O investimento no domínio social, para garantir a protecção dos mais vulneráveis e combater as desigualdades, a par das medidas direccionadas para o aumento dos rendimentos, tem sido uma das imagens de marca dos Governos da República liderados pelo PS, afirma este partido. E o mesmo aproveita para garantir que estas causas serão um dos seus compromissos no âmbito das eleições legislativas nacionais de 10 de Março.
A candidatura do PS-M, liderada por Paulo Cafôfo, esteve hoje na Santa Casa da Misericórdia da Calheta, a qual “desempenha um importante papel social, com particular destaque para o trabalho no domínio da terceira idade”.

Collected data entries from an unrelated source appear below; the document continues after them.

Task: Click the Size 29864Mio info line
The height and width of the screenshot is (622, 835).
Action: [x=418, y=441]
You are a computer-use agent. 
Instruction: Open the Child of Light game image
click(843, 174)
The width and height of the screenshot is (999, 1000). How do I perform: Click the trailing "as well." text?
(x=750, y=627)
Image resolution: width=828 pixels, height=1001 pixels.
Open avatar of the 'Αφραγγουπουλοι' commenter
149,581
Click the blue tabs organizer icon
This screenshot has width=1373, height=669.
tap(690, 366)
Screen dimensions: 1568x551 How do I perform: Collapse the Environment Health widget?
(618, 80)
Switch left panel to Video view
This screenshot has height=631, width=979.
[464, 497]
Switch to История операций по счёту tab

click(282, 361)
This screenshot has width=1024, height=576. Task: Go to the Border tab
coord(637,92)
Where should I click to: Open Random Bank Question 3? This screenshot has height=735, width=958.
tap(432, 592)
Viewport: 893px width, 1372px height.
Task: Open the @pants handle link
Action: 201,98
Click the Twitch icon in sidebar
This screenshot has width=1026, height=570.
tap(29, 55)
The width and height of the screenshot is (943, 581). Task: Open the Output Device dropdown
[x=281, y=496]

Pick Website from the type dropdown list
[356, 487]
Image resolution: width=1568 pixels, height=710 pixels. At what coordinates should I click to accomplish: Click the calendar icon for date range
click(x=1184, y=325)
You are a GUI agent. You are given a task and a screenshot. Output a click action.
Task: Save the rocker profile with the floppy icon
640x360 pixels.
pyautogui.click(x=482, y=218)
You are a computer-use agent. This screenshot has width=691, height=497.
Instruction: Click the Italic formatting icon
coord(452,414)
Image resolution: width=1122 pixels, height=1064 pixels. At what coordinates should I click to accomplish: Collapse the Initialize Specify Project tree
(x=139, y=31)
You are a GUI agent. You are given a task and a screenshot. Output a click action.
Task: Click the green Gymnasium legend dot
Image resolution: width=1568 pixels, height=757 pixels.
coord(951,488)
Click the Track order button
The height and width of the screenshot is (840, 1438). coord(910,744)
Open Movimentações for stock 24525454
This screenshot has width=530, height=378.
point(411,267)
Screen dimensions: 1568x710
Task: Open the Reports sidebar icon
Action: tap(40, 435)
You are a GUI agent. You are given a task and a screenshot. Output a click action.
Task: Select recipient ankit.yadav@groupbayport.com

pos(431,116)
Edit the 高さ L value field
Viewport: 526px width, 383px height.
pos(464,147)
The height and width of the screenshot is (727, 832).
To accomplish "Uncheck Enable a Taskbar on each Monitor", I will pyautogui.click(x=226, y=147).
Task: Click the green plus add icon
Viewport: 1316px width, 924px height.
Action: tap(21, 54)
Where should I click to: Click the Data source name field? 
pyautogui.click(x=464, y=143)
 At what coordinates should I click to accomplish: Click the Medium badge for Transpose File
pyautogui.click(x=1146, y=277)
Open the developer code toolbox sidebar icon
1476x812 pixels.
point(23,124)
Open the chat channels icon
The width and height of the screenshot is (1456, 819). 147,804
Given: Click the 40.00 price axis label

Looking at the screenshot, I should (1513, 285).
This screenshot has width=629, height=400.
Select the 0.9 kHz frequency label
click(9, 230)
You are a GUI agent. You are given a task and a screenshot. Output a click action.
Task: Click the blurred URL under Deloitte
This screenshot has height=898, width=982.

Na ocasião, a candidata Sofia Canha, natural daquele concelho, aproveitou para lembrar as várias medidas que têm vindo a ser implementadas pelos Executivos Socialistas desde 2015, como o aumento dos rendimentos, por via do acréscimo dos salários, das pensões e das várias prestações sociais, a criação do complemento solidário para idosos, a melhoria da protecção na parentalidade, no desemprego e na doença, a protecção e inclusão de pessoas com deficiência e no âmbito da Garantia para a Infância
Estas são soluções que, conforme frisou, têm permitido o fortalecimento do Estado social e têm contribuído para a descida da taxa de pobreza no País, com Portugal a registar a maior descida entre os países da Europa. Como evidenciou, entre 2015 e 2022, em Portugal saíram da situação de pobreza ou exclusão social 659 mil pessoas.
Estas são medidas também com impacto na Região e que, como considerou a socialista, precisam urgentemente de ser complementadas com uma acção responsável do Governo Regional.
A Madeira continua uma das regiões com maior risco de pobreza e exclusão social do País.
Sofia Canha alerta para o facto de um em cada cinco reformados estar no limiar da pobreza na Madeira. Com uma taxa de 19,5%, ocupa a pior posição do País a este nível, culpa do Governo Regional do PSD, que nada faz para inverter esta situação.
O PS propôs o aumento do Complemento Regional para Idosos para 100 euros mensais, mas esta medida foi chumbada pela maioria no parlamento regional.
A candidata à Assembleia da República destaca o facto de o Orçamento do Estado para 2024 contemplar aumentos históricos nas pensões, para conseguir que nenhum pensionista de baixos recursos fique abaixo do limiar da pobreza, e assinala o crescimento do salário mínimo desde 2015 (passando de 505 euros para os atuais 820, com o compromisso de atingir os 1000 euros até 2028) e o acordo de rendimentos que foi possível alcançar e que permitiu igualmente um acréscimo do salário médio.
Sofia Canha diz que este é um caminho a que o PS pretende dar continuidade, referindo a intenção de aprofundar a trajectória de valorização das pensões, em particular dos escalões mais baixos, e permitindo que os pensionistas mantenham níveis de vida dignos face aos que tinham na idade activa, implementar mecanismos de melhoria da protecção no desemprego e prosseguir a promoção da inclusão das pessoas com deficiência e incapacidade.